Over the last couple of months I must've totted up at least 20 hours of photography time in Edinburgh Royal Botanic Gardens. As someone who is inspired by nature there are a million photographic opportunities at every turn there - with plants from around the world showing flowers, leaves, seeds, bark, all attracting insects, and birds filling the many types of tree, as well as beautifully landscaped (or carefully un-landscaped) scenes.
The showstopper this year for the Edinburgh garden was the once-a-generation opening of the amorphophallus titanum (titan arum), and I will admit to being caught up in the interest - it did not disappoint!

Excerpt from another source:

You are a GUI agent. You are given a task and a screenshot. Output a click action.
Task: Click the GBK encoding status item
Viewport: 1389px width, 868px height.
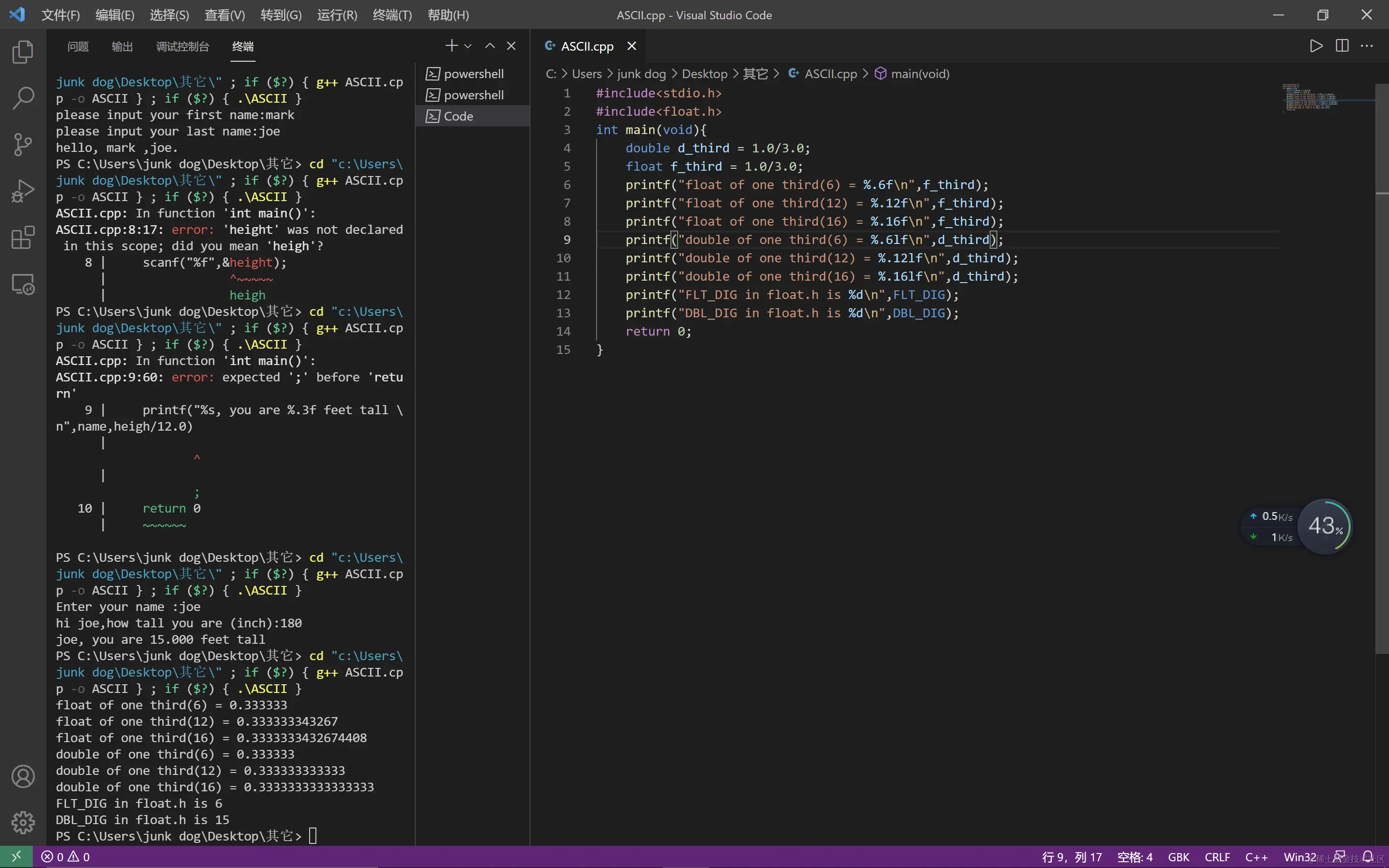point(1178,856)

Every Botanics session has been a learning curve. Sometimes I spent hours trying to capture single flower images, or bees on the flowers. Another time I realised that, whn trying to take photographs of birds, my best friends were the weather, and knowing what the birds would be doing - eg Great Tits love exploring for bugs under bark in the autumn - but there was no use knowing that, and so being in the right place, if it was cloudy as there wouldn't be enough light under the trees where the birds would be. Following a disappointing session on a cloudy day, I returned on a sunny day and had a lovely photoshoot with a Great Tit who was peeling bark and nosing through it on the ground:
In fact, that same day, I managed to take a long-desired photograph of a goldcrest - the tiny little high-pitched treetop dwellers came down to a pine low enough for me to capture one in film for perpetuity:
For the majority of photographers who make their way to the gardens, however, it is the flora which attracts them. This year my favourites were the irises - in which the bees were having fun:
And I was lucky enough to capture a beautiful bud as it opened:
As the season changes and the days shorten I intend to KEEP returning to the garden, as there has been something every time, no matter the weather or light, which has taken my fancy to photograph. If nothing else the great palm houses will be warm and dry! It's a great testing ground for photographers of every level, and a great day out for families. Go and find a botanical garden - you'll love it!